Problems and tasks –
**1)** In the biography of Antonelle below, list every year that is mentioned, giving each year only once.
**2)** Reproduce the passage of the biography of Antonelle from "Antonelle was born" up to and including "his later anticlericalism.".
**3)** According to the biography of Antonelle, which publication did he become editor in chief of in November 1795?

Extract to read –
Start of Block
Antonelle was born to a wealthy aristocratic family in Arles. Antonelle's father died in December 1747, and therefore Antonelle was largely raised by his mother and the archbishop of Angoulême. The strict education he received from the archbishop is cited as one of the primary factors behind his later anticlericalism.
In 1762, Antonelle served as a cadet in the Armée, eventually reaching the rank of lieutenant and commanding his own regiment. He had little taste for army life, resigning in 1782.

=== Revolutionary period ===
Antonelle, heavily inspired by the Age of Enlightenment was an early supporter of the French Revolution. He was the leader of the Monnaidiers, the Arlesien partisans of the Revolution. He was the first elected mayor of Arles and as mayor adopted a series of anticlerical policies, including the expulsion of non-juring priests. While still mayor of Arles, Antonelle was sent to Avignon to facilitate the reunion of the Comtat Venaissin with France. Afterwards, Antonelle was sent to Marseille with orders to restore public order. Beginning in June 1791, Antonelle was forced to flee Arles for Aix-en-Provence, when public opinion turned against the revolution.

In August 1791, Antonelle was elected deputy of Bouches-du-Rhône to the Assemblée nationale législative, and soon became secretary to the body. He was sent to the Armée du Nord with orders to arrest Gilbert du Motier, Marquis de Lafayette, but was detained in Mézières while La Fayette escaped.

After returning to Paris, Antonelle became president of the Jacobin Club and became a member of the Revolutionary Tribunal. He refused to strongly condemn the Girondists, a move which was regarded with suspicion by Antonelle's Jacobin allies, and Antonelle was imprisoned until the Thermidorian reaction.

Shortly after being freed from prison, Antonelle sided with the National Convention during the insurrection of 13 Vendémiaire. After this, Antonelle largely retired from active political service to publish works on the theory behind the Revolution and on human rights. In November 1795, he became the editor in chief of Bulletin politique, the official journal of the Directory. Antonelle was fired from the position after only ten days, and he moved on to become one of the principal contributors to the Journal des hommes libres.
End of Block
Study material –
Start of Block
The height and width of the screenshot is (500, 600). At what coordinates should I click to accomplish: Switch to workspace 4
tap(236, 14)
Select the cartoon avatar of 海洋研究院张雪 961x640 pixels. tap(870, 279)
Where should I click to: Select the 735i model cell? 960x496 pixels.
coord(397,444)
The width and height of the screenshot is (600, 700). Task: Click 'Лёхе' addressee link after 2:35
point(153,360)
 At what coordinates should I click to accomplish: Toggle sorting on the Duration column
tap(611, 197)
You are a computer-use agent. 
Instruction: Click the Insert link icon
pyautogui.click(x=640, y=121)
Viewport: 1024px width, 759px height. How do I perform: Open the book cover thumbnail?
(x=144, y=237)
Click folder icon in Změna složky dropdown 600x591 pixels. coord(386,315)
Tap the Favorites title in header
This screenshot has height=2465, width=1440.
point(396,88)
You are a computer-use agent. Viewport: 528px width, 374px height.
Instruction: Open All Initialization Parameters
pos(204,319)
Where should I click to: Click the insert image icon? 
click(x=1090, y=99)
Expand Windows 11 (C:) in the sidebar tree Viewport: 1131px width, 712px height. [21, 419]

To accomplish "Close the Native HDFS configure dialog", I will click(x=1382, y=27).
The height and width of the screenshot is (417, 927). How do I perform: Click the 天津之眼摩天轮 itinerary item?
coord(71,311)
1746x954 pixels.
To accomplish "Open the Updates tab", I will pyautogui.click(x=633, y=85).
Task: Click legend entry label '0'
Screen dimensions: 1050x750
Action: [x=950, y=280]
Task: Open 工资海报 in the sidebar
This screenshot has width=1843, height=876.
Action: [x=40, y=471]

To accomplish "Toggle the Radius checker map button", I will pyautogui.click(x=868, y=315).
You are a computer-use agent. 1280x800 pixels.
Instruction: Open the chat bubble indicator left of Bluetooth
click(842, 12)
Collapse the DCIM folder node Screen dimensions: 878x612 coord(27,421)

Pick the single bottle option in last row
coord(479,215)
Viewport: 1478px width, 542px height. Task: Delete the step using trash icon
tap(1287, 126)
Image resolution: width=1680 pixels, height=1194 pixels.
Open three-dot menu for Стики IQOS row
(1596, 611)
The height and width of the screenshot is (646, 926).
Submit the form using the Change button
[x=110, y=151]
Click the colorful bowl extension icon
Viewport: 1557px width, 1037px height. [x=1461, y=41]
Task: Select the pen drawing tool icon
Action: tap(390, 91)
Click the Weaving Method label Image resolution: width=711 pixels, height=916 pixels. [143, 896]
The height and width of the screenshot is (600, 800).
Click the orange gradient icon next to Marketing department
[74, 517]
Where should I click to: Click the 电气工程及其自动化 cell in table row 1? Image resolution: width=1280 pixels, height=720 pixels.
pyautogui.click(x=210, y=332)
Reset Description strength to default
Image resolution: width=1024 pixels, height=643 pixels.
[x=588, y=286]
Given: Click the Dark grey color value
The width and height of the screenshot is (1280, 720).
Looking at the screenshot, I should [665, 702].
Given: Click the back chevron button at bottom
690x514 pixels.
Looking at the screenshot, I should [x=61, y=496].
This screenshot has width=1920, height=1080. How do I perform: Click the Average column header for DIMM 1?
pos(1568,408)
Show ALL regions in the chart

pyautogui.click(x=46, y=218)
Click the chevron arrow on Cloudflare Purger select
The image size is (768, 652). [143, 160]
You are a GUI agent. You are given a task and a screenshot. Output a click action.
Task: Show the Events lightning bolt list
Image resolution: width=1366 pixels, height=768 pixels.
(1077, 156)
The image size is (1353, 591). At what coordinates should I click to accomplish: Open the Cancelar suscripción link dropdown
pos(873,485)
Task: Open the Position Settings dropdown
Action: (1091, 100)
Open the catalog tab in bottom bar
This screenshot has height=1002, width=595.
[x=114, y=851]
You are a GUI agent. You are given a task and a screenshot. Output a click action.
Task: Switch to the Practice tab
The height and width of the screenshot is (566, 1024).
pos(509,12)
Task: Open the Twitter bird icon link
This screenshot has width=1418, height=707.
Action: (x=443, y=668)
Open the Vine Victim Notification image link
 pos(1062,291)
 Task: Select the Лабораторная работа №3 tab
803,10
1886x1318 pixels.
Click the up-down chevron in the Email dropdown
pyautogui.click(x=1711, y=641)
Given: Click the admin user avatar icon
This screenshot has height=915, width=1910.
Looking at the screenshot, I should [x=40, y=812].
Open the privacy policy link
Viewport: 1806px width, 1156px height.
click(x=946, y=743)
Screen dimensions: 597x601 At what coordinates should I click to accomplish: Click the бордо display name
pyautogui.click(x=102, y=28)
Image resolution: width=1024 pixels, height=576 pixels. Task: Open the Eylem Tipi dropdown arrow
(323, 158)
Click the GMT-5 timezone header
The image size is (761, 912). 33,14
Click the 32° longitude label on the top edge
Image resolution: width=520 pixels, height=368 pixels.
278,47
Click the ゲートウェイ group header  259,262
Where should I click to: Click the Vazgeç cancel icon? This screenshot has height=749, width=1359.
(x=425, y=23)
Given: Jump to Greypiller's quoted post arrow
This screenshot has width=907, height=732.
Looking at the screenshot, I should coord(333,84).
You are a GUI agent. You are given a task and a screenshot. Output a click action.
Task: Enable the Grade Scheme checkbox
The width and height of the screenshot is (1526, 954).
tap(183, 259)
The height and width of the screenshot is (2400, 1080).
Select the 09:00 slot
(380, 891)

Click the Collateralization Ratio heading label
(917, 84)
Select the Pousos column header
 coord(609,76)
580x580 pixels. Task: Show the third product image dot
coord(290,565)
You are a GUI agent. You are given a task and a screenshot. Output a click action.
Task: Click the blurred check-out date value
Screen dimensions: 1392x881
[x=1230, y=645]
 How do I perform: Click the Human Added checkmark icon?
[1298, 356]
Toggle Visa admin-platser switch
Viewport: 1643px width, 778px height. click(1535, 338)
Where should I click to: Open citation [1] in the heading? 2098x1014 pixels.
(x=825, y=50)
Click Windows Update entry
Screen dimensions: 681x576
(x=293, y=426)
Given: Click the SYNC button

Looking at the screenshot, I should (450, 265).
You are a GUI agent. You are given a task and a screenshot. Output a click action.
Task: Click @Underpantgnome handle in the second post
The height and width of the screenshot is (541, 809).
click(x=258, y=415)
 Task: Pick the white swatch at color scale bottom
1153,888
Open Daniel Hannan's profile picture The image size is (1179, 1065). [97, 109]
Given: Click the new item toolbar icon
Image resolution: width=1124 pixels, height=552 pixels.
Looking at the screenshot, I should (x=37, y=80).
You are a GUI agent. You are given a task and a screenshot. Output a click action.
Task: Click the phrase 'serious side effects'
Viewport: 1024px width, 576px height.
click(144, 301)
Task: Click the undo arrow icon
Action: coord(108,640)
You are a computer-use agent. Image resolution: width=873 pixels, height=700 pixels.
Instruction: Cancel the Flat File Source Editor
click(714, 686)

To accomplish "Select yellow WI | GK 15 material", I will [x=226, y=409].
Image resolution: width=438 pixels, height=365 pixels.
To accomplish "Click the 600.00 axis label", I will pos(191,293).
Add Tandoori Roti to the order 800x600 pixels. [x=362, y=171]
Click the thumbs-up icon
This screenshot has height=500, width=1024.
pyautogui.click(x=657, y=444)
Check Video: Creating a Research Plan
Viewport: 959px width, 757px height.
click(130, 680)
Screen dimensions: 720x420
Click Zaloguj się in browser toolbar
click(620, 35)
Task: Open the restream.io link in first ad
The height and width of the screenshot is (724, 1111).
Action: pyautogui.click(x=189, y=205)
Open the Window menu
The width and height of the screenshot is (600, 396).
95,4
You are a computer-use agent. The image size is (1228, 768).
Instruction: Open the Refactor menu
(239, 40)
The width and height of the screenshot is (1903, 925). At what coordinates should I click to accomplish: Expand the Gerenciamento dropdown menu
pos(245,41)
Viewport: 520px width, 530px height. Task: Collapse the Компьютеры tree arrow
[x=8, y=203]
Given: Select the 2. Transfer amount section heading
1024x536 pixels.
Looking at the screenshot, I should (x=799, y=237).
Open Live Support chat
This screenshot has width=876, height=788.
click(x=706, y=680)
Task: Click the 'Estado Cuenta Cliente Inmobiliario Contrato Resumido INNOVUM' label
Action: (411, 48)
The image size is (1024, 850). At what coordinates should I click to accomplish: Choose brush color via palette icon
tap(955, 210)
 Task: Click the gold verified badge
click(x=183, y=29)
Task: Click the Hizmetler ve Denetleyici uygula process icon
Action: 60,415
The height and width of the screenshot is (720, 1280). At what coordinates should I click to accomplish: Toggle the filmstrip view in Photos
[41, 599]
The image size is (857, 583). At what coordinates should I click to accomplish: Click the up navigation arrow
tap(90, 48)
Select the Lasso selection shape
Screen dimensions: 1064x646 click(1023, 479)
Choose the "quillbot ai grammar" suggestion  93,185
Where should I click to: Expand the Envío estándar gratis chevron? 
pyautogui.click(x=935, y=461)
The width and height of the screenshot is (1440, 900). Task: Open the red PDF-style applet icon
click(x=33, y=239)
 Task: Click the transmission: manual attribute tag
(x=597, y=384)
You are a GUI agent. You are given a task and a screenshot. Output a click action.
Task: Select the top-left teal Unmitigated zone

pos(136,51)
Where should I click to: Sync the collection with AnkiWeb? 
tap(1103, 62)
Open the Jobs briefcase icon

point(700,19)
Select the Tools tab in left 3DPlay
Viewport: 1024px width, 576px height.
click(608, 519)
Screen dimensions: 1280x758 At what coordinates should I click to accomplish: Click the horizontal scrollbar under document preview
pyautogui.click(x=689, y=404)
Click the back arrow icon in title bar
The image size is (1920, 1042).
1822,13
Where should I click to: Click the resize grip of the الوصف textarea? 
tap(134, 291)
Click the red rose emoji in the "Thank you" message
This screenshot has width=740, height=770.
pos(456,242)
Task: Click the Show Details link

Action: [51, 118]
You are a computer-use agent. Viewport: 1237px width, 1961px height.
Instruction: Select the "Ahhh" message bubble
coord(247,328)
End of Block
Results in order –
**1)** 1747, 1762, 1782, 1791, 1795

**2)**
Antonelle was born to a wealthy aristocratic family in Arles. Antonelle's father died in December 1747, and therefore Antonelle was largely raised by his mother and the archbishop of Angoulême. The strict education he received from the archbishop is cited as one of the primary factors behind his later anticlericalism.

**3)** Bulletin politique, the official journal of the Directory.